If an account provider is going to perpetrate fraud against its customers, the easiest way to do it is through the manner in which the merchant account rate info is presented. Hidden fees can dramatically increase the price of accepting credit card transactions, especially if the profit from those fees has been elevated simply to benefit the processor’s bottom line.
Beware of Buzz Words
For shoppers of all sorts, the word “free” acts like a super-charged magnet. Resign yourself from the start that “free” rarely means “free,” but rather that fees from one item have been spread out over other charges to mask them. A standard of this kind of packaging language is “no terminal fee.”
In any evaluation of account offers from merchant service providers, you want to have enough information to put rates up side-by-side. The main fees you’ll want to check include: setup or activation, termination or cancellation, gateway, licensing, batch, chargeback, retrieval, over limit, bank setup, software, customer support, and annual.
If you see a really big difference from one provider in comparison to the others, that’s where you want to focus. Get an explanation for why the rates are so different and never proceed with an account agreement unless you get real, concrete answers — in writing — to your questions.
Advertising Language Hides at Best, Lies at Worst
Be on the lookout for red flag phrases like immediate activation, no setup fees, and minimum prices. Remember, these people are trying to sell their services to you and want to appear as attractive as possible. The meat of the agreement should lie in the service details, which should be picked apart thoroughly, right down through the fine print.
Don’t just accept the answers you get from the service provider. Look up terminology and use online search engines to understand more fully exactly what is involved in a credit card transaction as it passes through processing. If you have any reticence about being suspicious, get over it. The money you will be saving is your own.
Because the account agreements and presentation of the varying rates in merchant service accounts can be so confusing, far too many business owners just go with the first company they contact. That’s a serious mistake. Rates can vary by card type, nature of the transaction (for instance a swiped card versus the number being keyed in), and the kind of business you operate.

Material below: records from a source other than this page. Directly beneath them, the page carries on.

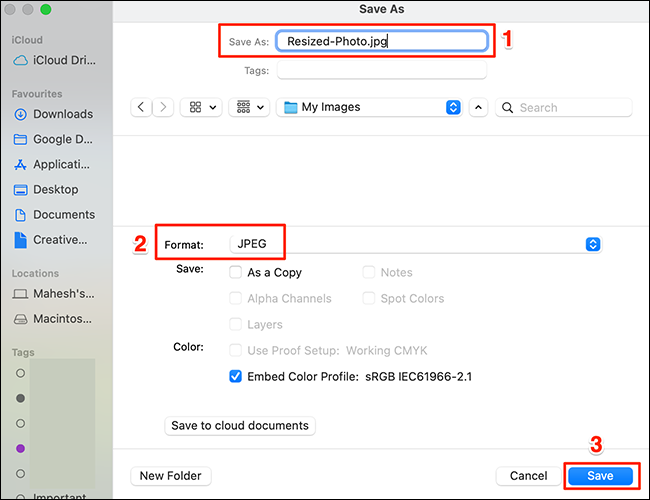The width and height of the screenshot is (650, 500).
Task: Click Save to cloud documents button
Action: tap(240, 425)
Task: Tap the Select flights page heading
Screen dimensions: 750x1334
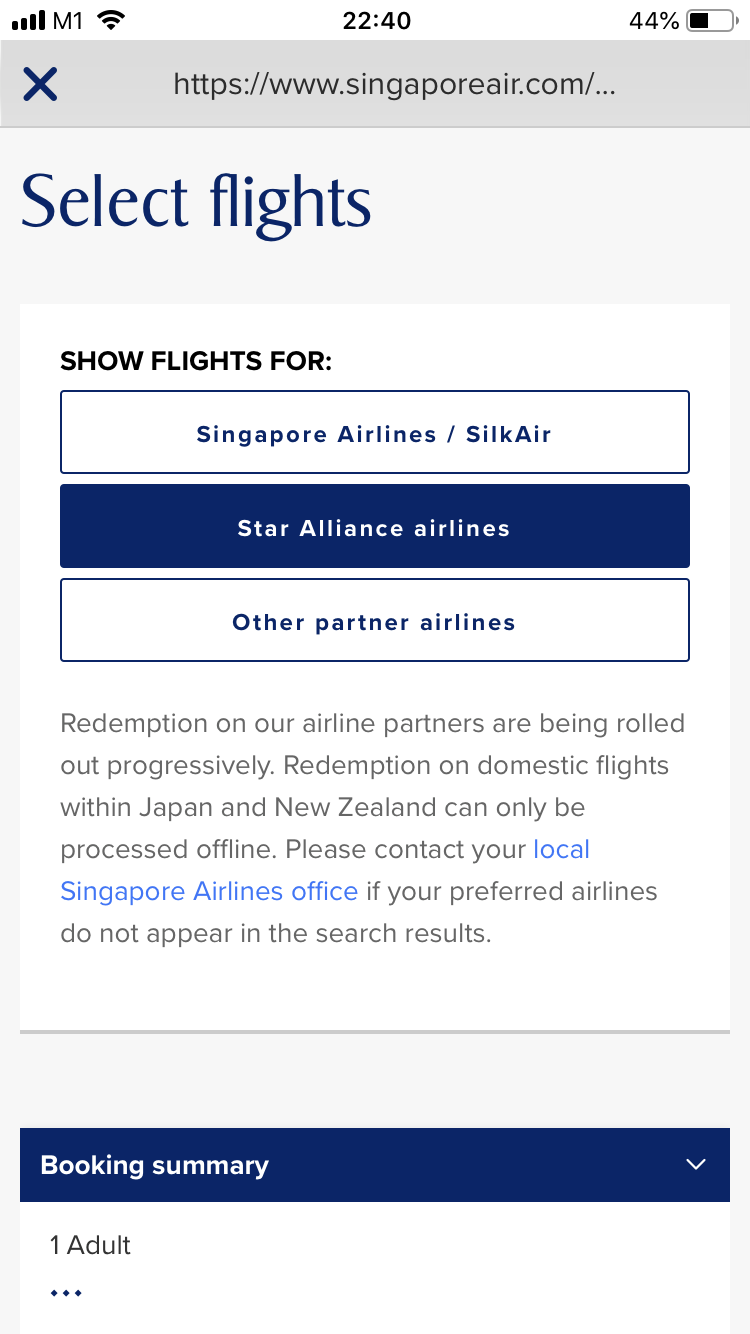Action: (x=196, y=203)
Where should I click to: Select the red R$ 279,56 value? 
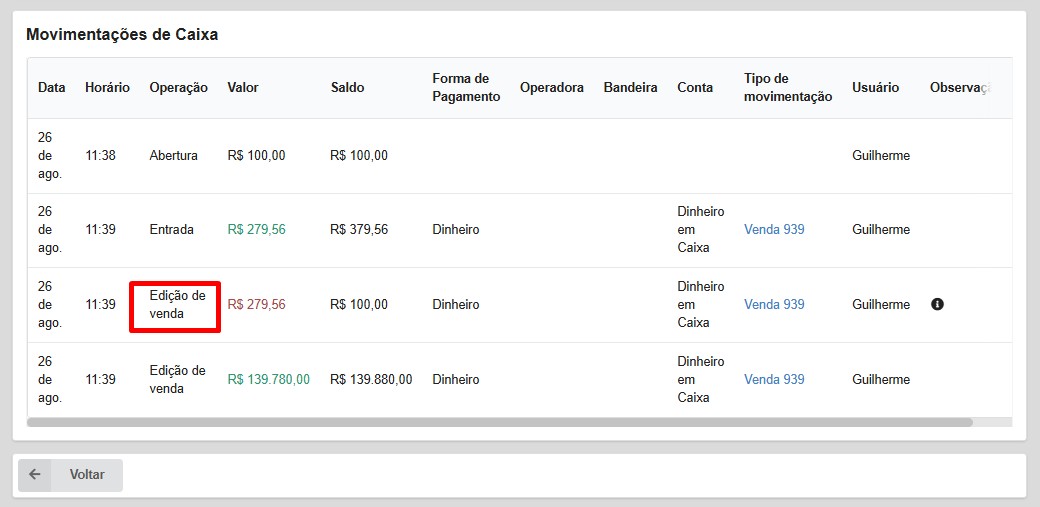[256, 304]
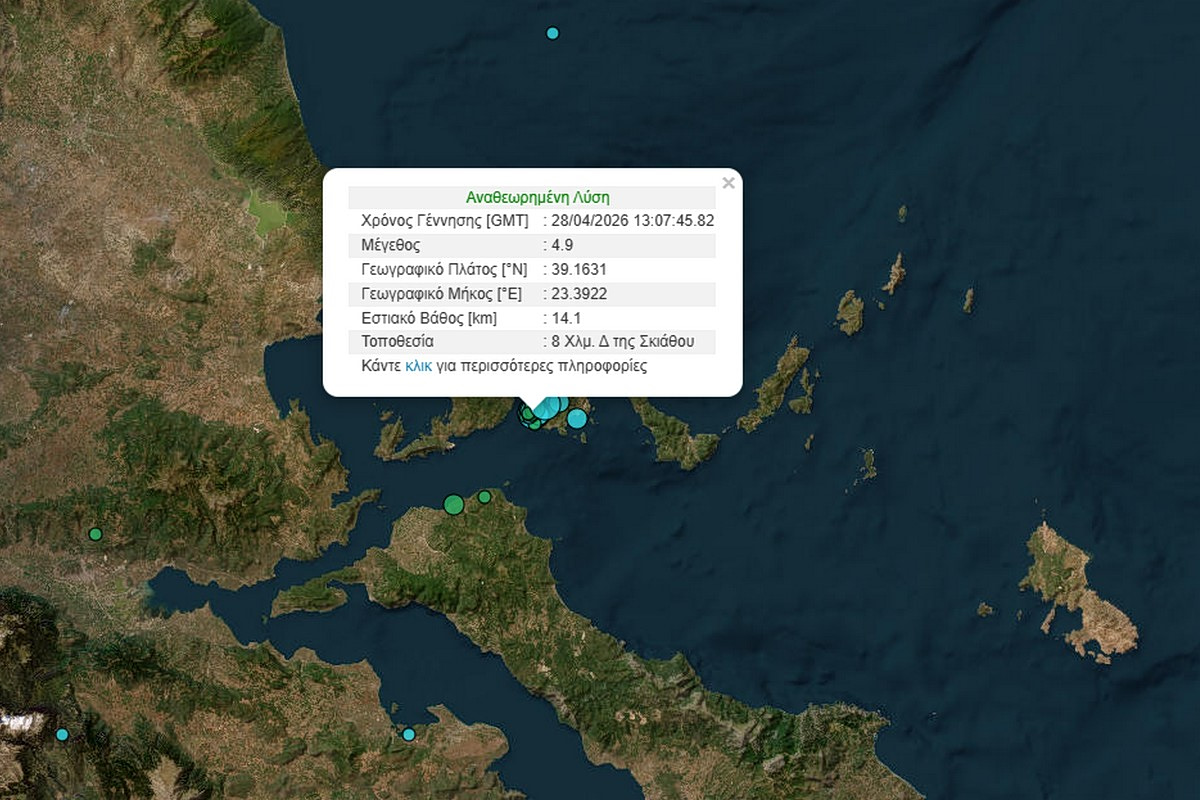Select the isolated cyan marker east of the cluster
Viewport: 1200px width, 800px height.
577,418
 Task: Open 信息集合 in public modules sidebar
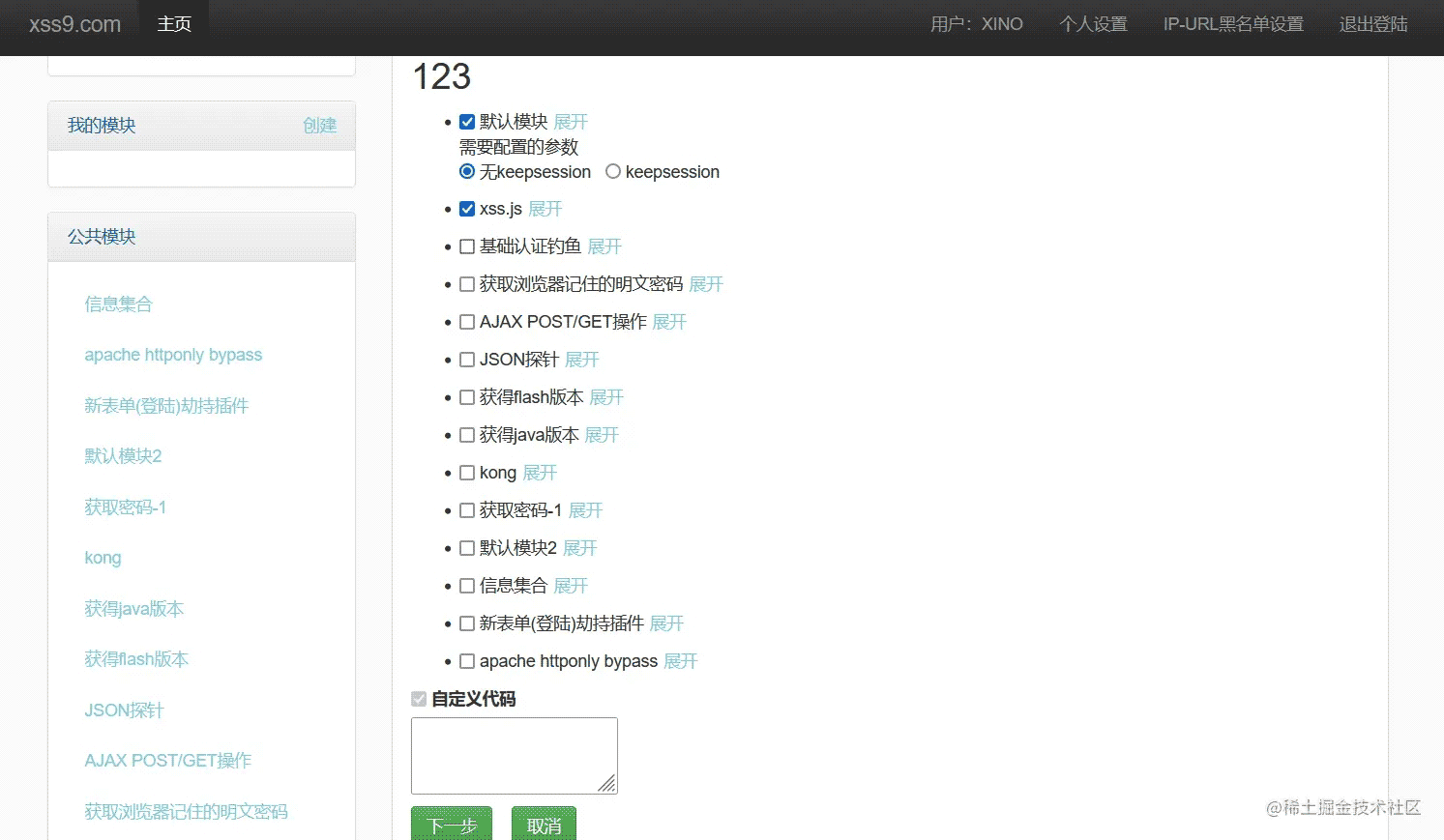point(119,304)
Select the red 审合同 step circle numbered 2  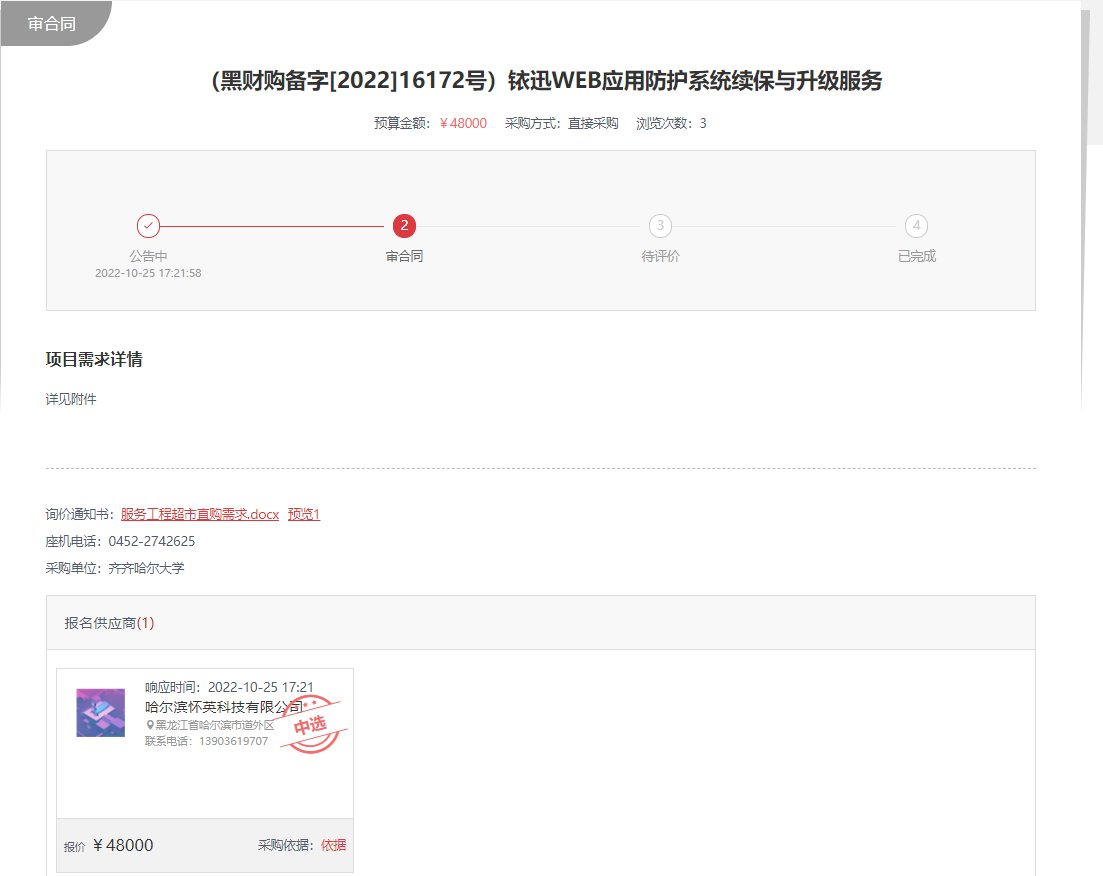coord(404,226)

Credit card processing accounts for merchants are not a “one size fits all” business and you should be wary of any merchant account company that suggests they are. You need an account that is suited to your business model and to the type of transaction you will be most likely to process. In this regard, there is no substitution for careful research and comparison shopping.
Merchant service account fraud through hidden fees is aimed at people who rush through signing up for their account. Don’t run the risk of these fees elevating your cost of doing business to the point that you’re driven from the marketplace.